L2 norm regularization, also known as Ridge regression, is one of the most common type of norm penalty regularization. It works by defining the norm penalty term as \Omega(\pmb{\theta}) = \frac{1}{2} ||w||^2_2. Let’s take a deeper look into how the regularization is carried out in accordance with the normal optimization process of minimizing gradient of objective function. The regularized objective function after adding L2 norm term will be:

(2)   \begin{equation*}\tilde{J}(\pmb{\theta}; \textbf{X}, \textbf{y}) = \frac{\alpha}{2}\textbf{w}^T\textbf{w} + J(\pmb{\theta}; \textbf{X}, \textbf{y}) \end{equation*}

which will have the gradient as:

(3)   \begin{equation*}\nabla_\textbf{w} \tilde{J}(\pmb{\theta}; \textbf{X}, \textbf{y}) = \alpha \textbf{w} + \nabla_\textbf{w} J(\pmb{\theta}; \textbf{X}, \textbf{y}) \end{equation*}

At each gradient step, we update the weight \textbf{w}:

(4)   \begin{equation*} \textbf{w} \leftarrow \textbf{w} - \epsilon (\alpha \textbf{w} + \nabla_\textbf{w} J(\pmb{\theta}; \textbf{X}, \textbf{y})) \end{equation*}

which is equivalent to:

(5)   \begin{equation*}\textbf{w} \leftarrow (1 - \epsilon\alpha) \textbf{w} - \nabla_\textbf{w} J(\pmb{\theta}; \textbf{X}, \textbf{y}) \end{equation*}

Thus the weights \textbf{w} is effectively shrunk by a constant before being updated with the gradient term.

L1 norm regularization, also knownn as Lasso regression.
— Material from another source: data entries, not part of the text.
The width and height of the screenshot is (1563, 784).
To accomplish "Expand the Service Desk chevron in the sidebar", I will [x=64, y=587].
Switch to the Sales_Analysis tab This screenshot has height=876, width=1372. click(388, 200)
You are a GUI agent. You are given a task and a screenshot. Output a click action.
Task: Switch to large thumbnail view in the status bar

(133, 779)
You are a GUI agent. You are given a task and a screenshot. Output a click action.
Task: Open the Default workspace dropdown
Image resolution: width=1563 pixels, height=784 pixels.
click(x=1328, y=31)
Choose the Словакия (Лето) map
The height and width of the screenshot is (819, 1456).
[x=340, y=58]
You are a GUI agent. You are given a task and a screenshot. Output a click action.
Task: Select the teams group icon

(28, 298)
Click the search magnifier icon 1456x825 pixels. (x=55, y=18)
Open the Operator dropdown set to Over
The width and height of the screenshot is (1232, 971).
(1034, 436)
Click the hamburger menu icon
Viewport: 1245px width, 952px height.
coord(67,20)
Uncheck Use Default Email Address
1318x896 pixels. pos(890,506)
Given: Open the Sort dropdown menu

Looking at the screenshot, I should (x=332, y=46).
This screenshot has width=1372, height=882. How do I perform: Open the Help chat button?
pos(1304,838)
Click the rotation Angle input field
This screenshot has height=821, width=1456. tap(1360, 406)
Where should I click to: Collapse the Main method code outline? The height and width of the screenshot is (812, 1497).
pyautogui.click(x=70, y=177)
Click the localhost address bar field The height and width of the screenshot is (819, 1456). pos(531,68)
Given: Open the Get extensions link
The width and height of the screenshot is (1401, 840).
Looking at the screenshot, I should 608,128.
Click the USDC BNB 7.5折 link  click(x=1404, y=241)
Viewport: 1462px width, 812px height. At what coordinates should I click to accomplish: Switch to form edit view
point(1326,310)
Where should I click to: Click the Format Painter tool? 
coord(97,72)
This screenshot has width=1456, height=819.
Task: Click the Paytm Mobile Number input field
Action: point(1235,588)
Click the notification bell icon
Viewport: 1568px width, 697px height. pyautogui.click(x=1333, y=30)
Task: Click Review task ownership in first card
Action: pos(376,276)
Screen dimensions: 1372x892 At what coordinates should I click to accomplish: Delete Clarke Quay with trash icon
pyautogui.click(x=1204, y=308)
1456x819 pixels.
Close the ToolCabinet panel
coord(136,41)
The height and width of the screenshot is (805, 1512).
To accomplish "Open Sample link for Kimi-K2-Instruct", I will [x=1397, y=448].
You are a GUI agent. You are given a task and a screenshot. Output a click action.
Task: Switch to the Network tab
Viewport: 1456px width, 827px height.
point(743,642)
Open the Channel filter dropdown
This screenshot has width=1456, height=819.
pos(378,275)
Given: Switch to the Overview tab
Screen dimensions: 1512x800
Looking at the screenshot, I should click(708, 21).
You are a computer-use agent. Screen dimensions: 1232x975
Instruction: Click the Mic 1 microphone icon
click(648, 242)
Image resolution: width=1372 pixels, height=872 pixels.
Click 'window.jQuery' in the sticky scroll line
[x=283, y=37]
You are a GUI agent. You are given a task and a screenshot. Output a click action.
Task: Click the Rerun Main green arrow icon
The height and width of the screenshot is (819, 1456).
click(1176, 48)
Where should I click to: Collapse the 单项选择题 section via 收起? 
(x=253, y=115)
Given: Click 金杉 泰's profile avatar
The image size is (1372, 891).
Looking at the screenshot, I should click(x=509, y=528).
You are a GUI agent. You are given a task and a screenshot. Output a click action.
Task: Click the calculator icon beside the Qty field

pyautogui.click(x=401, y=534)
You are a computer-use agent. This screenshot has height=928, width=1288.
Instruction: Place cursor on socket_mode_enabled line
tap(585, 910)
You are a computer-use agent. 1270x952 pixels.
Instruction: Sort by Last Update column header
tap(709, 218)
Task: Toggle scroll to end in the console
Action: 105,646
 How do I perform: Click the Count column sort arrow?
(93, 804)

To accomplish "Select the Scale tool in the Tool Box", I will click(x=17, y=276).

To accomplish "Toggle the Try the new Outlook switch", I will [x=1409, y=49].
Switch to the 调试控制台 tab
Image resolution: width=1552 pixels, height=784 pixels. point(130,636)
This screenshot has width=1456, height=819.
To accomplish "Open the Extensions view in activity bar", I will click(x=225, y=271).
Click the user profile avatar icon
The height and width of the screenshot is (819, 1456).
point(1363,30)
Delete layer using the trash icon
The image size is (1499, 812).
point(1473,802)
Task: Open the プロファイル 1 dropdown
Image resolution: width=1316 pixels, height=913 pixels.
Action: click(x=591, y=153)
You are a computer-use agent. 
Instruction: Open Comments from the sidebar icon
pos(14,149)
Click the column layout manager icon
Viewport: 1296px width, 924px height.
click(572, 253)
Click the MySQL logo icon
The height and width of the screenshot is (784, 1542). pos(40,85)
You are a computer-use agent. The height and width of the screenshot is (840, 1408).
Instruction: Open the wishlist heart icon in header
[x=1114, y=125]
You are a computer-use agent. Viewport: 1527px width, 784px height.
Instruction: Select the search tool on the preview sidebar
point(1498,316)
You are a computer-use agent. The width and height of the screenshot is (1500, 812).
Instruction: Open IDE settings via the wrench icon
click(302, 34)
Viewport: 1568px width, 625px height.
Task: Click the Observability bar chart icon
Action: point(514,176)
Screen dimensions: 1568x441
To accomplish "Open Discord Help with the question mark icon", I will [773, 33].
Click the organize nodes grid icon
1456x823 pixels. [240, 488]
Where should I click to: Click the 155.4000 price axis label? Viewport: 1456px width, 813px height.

It is defined as adding an L1 norm penalty term \Omega(\pmb{\theta}) = ||w||_1 = \sum_i|w_i|, scaled by a positive hyperparameter \alpha to the orignal objective function J:

(6)   \begin{equation*}    \tilde{J}(\textbf{w}; \textbf{X}, \textbf{y}) = J(\textbf{w}; \textbf{X}, \textbf{y}) + \alpha ||w||_1 \end{equation*}

which has a gradient of:

(7)   \begin{equation*}\nabla_\textbf{w} \tilde{J}(\textbf{w}; \textbf{X}, \textbf{y}) = \nabla_\textbf{w} J(\textbf{w}; \textbf{X}, \textbf{y}) + \alpha \text{sign}(\textbf{w})\end{equation*}

where \text{sign}(\textbf{w}) is the sign of w applied element-wise.

We can observe that the L1 norm regularization contribution to the gradient update no longer scales linearly with each w_i as in L2 norm regularization, but rather is a constant \alpha whose sign is \text{sign}(w_i).

L1 norm regularization encourages more sparse solutions compared to L2 norm regularization, i.e. the resulting set of parameters w tend to have more optimal elements of value zero. Therefore L1 norm regularization is commonly used as a feature selection mechanism. Feature selection in the context of deep learning means choosing the set of features that most explain the data with respect to the output. Since L1 norm regularization yields a more sparse set of weights, it essentially means that features with weights of zeros are discarded when computing the network’s output. The network has learned which features are irrelevant in determining the output, and selectively turned down contributions of those features by setting corresponding weights to zeros.